My feeling is that what we’re seeing in the markets today is entirely rational, and that a 3-day move in the Nikkei of less than one annual standard deviation is actually pretty modest given the enormity of what has happened in that country since the earthquake hit early Friday morning.
The main way in which the world has changed since Friday is that tails have got a lot fatter. It’s far too early to tell what the long-term effects of the earthquake and tsunami will be on the Japanese economy, on the future of nuclear power as an alternative energy source to fossil fuels, on the size of Japan’s holdings of foreign securities, or just about anything else. But the effects will be real, and there’s a significant chance that they will be large.
In general, markets do two things in the face of uncertainty: they fall, because reliable predictability is valued more highly than the unknown; and they become more volatile, because it’s that much harder to value future income streams. And both of those effects are magnified when you’re in an economic environment of zero interest rates. That’s because the discount rate at which you value future income is very low, with the result that modest changes to a value here or a rate there can have extremely large effects in terms of present value.
That helps explain why the Nikkei plunged so dramatically in the fall of 2008, going from 12,000 to 8,000 in the space of a month. By those standards, a fall from 10,500 to 8,500, as we’ve seen in the past three sessions, is pretty much in line with what happens to Japanese stocks in the face of a major market event.
The most likely outcome here is that Japan will spend a lot of money to rebuild its economy, but not so much that the national finances will be disrupted massively.

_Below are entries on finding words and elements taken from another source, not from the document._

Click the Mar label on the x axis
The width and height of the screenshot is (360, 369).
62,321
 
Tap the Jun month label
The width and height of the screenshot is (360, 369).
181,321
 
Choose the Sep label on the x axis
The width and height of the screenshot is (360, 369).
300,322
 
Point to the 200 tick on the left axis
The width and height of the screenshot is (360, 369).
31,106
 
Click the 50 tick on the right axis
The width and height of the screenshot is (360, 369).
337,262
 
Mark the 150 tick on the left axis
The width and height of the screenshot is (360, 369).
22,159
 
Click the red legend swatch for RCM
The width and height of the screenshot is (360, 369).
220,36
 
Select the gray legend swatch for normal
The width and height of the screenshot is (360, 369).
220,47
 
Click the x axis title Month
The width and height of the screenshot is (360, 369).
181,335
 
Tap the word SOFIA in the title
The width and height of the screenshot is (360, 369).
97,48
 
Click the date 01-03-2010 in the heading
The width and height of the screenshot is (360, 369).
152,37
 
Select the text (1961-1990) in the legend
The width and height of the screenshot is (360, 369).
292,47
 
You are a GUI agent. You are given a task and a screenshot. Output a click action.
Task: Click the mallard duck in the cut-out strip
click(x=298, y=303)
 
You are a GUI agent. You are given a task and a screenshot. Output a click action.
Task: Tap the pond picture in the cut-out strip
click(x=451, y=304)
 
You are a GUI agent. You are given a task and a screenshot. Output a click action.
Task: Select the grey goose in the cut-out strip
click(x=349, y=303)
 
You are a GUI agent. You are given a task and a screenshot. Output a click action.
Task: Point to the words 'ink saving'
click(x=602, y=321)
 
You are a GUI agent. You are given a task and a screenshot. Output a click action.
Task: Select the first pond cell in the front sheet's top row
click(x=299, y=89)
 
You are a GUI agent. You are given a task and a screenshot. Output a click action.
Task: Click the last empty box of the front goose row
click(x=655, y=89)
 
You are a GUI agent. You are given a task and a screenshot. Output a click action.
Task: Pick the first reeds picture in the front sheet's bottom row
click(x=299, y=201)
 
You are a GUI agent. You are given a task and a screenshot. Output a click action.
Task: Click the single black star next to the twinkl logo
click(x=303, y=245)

There’s still a long-term fiscal problem in Japan, but the short-term liquidity situation is solid, and a major natural disaster like this one is a no-brainer of a reason to put fiscal worries on the back burner and stimulate the economy with much-needed reconstruction spending.
That said, however, there are definitely less likely scenarios out there as well which are much more gruesome for Japan and indeed for the entire world. With the probabilities attached to those scenarios being impossible to calculate, expect to see continued volatility in global asset markets for at least as long as the news out of Japan remains in flux — and possibly for quite a while after that, as well. This earthquake literally shifted the world’s axis: there’s a good chance it’ll do so metaphorically as well. If you’re a bold macro-fund manager who can see five moves ahead and loves to play in volatile markets, this is heaven for you. The rest of us are just going to suffer from aftershocks for a while.